◆ Listed records:
** START **
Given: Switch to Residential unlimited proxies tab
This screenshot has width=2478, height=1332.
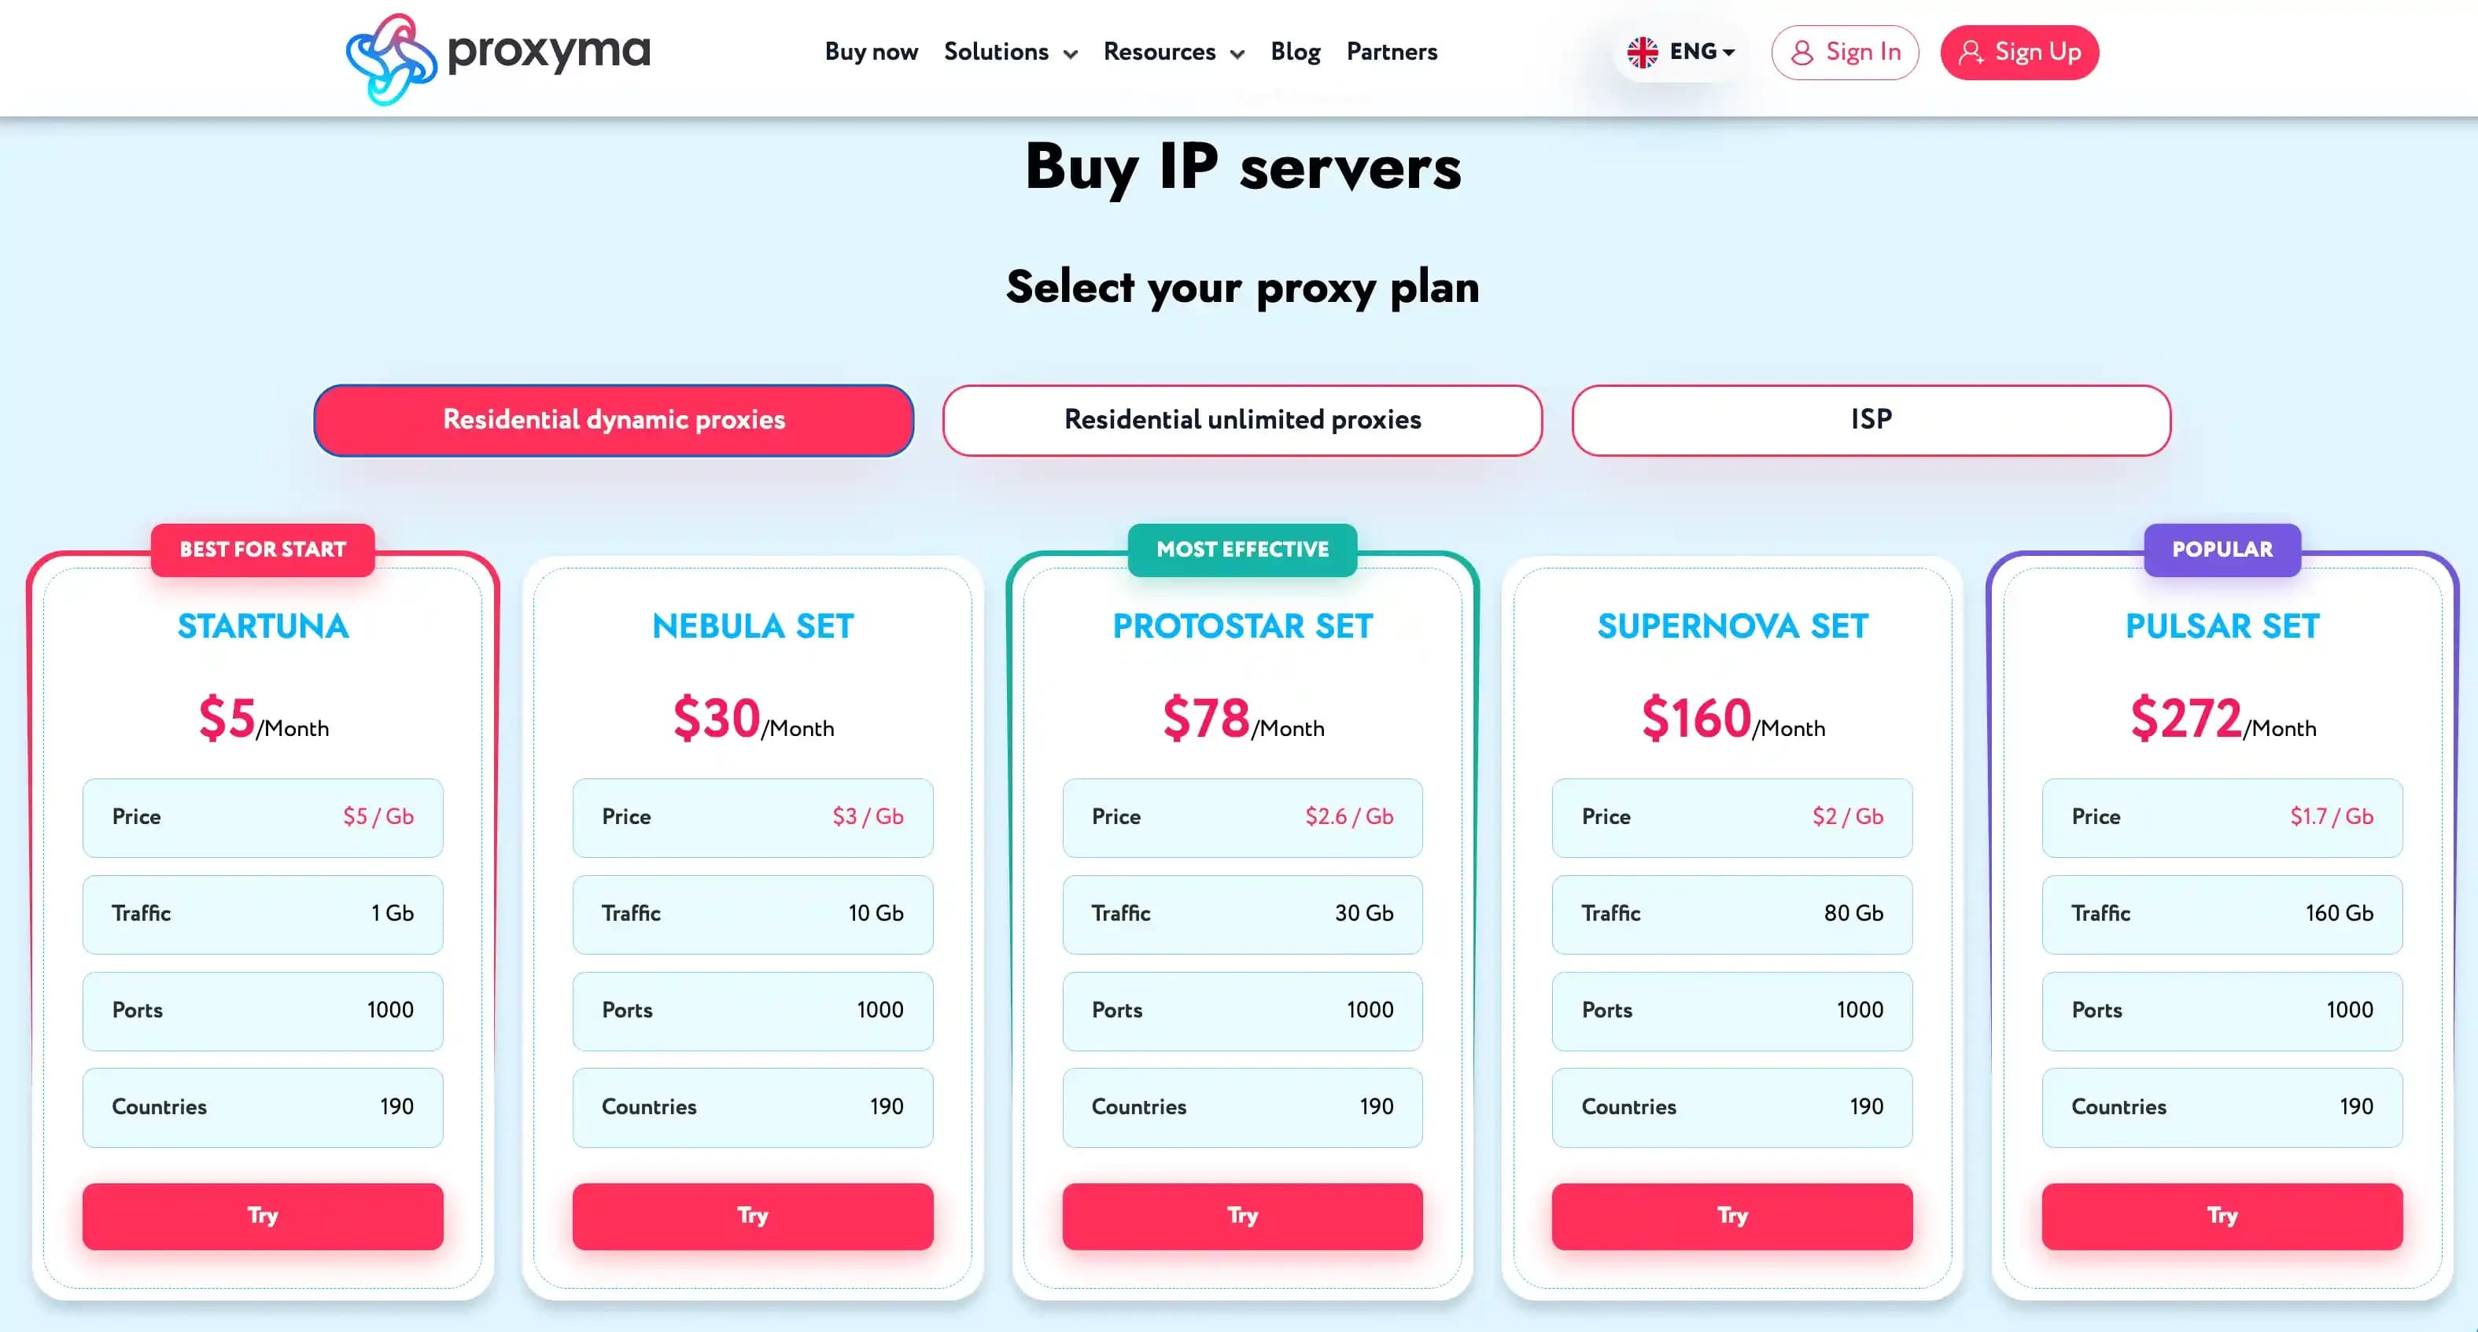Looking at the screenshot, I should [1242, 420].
** END **
** START **
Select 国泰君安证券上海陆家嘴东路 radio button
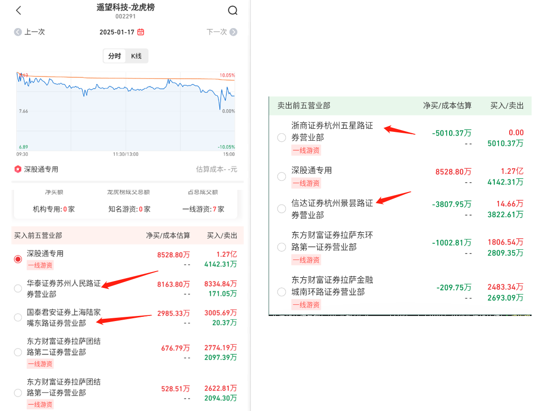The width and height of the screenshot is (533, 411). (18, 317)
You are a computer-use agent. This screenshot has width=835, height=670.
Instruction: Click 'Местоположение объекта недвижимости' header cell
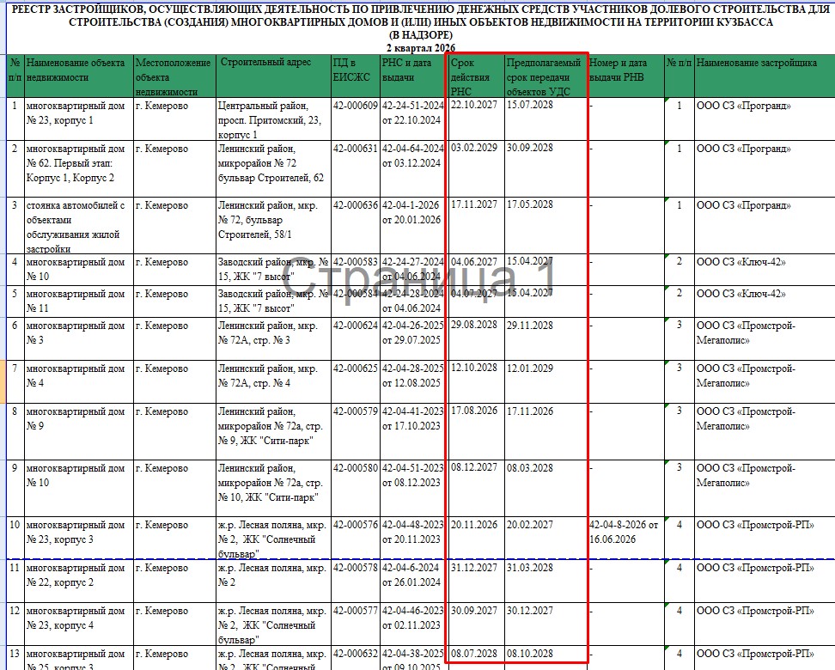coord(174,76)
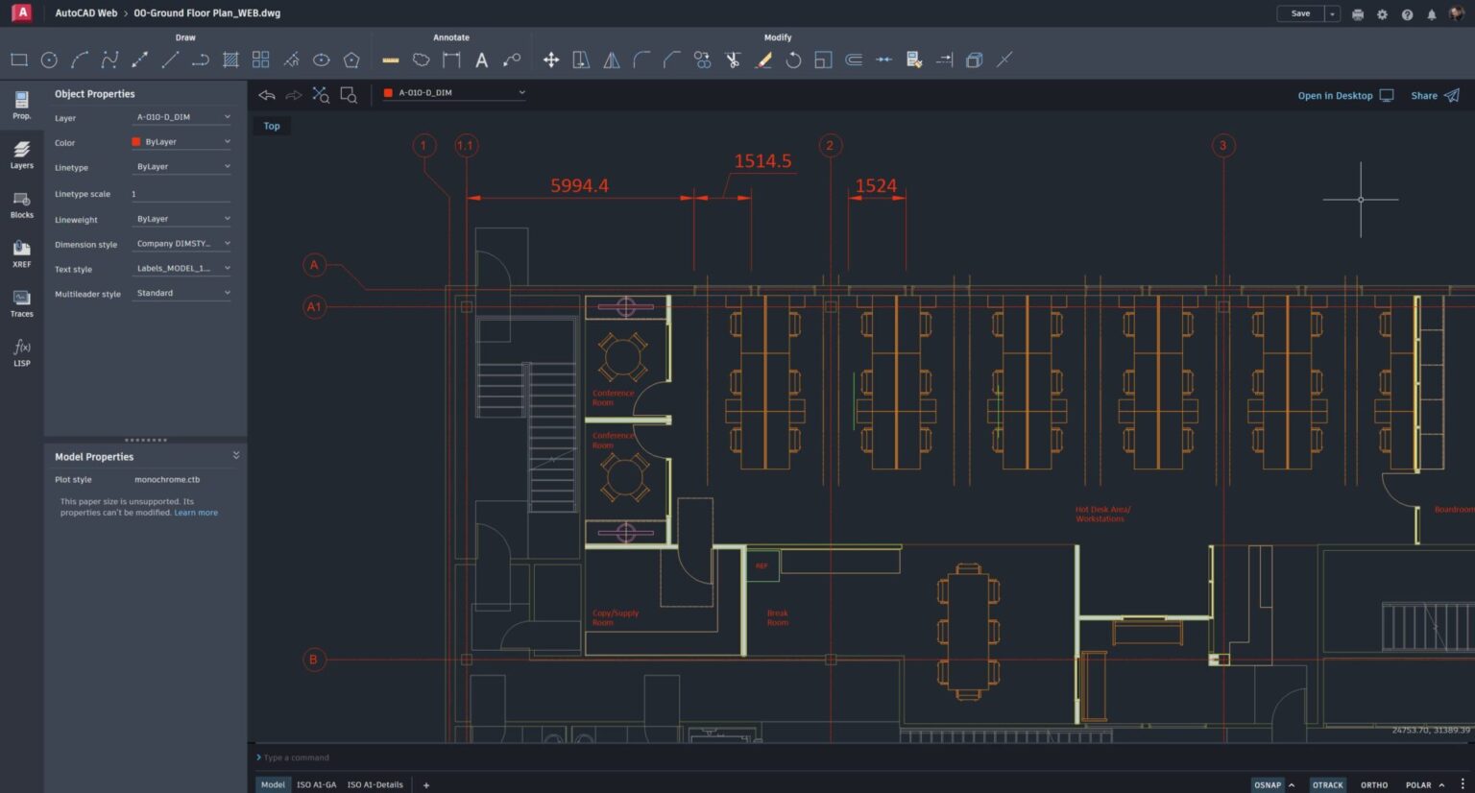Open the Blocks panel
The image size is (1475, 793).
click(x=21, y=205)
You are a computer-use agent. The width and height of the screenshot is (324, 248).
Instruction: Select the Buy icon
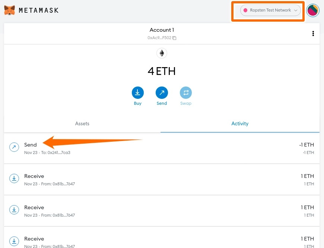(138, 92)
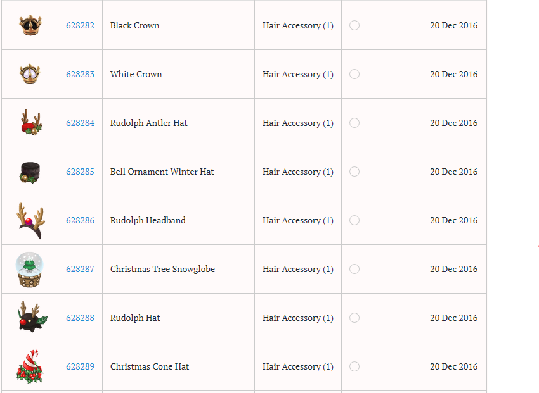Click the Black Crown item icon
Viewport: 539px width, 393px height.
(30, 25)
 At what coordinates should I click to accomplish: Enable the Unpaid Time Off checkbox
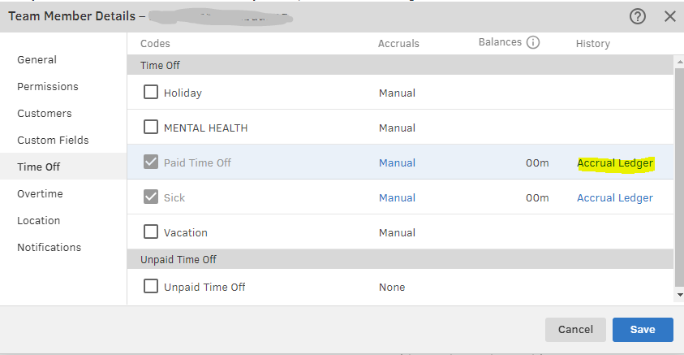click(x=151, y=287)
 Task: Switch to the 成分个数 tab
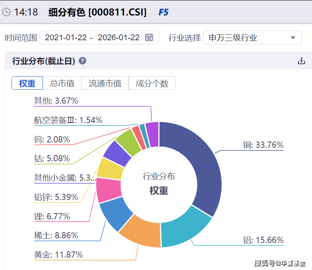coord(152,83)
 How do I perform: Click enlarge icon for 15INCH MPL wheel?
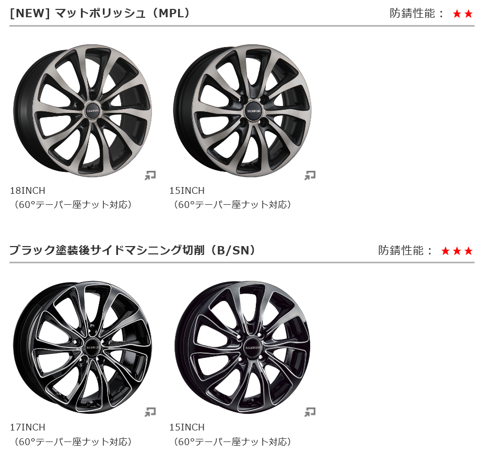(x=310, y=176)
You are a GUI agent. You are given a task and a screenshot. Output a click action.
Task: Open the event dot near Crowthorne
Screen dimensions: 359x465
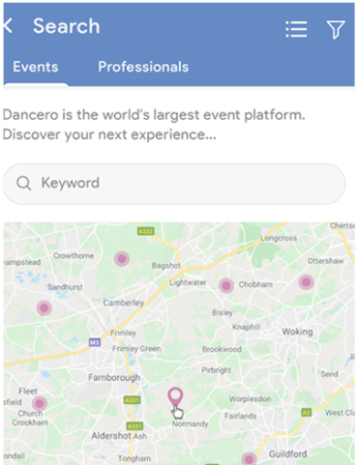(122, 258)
** END **
Update the listing from the line with "Given: Switch to" up to and including the line with "Looking at the", changing "Residential" to "Datacenter" and leaving everything else as it is. Give only those lines, and leave the pictures out.

◆ Exercise output:
Given: Switch to Datacenter unlimited proxies tab
This screenshot has width=2478, height=1332.
Looking at the screenshot, I should [1242, 420].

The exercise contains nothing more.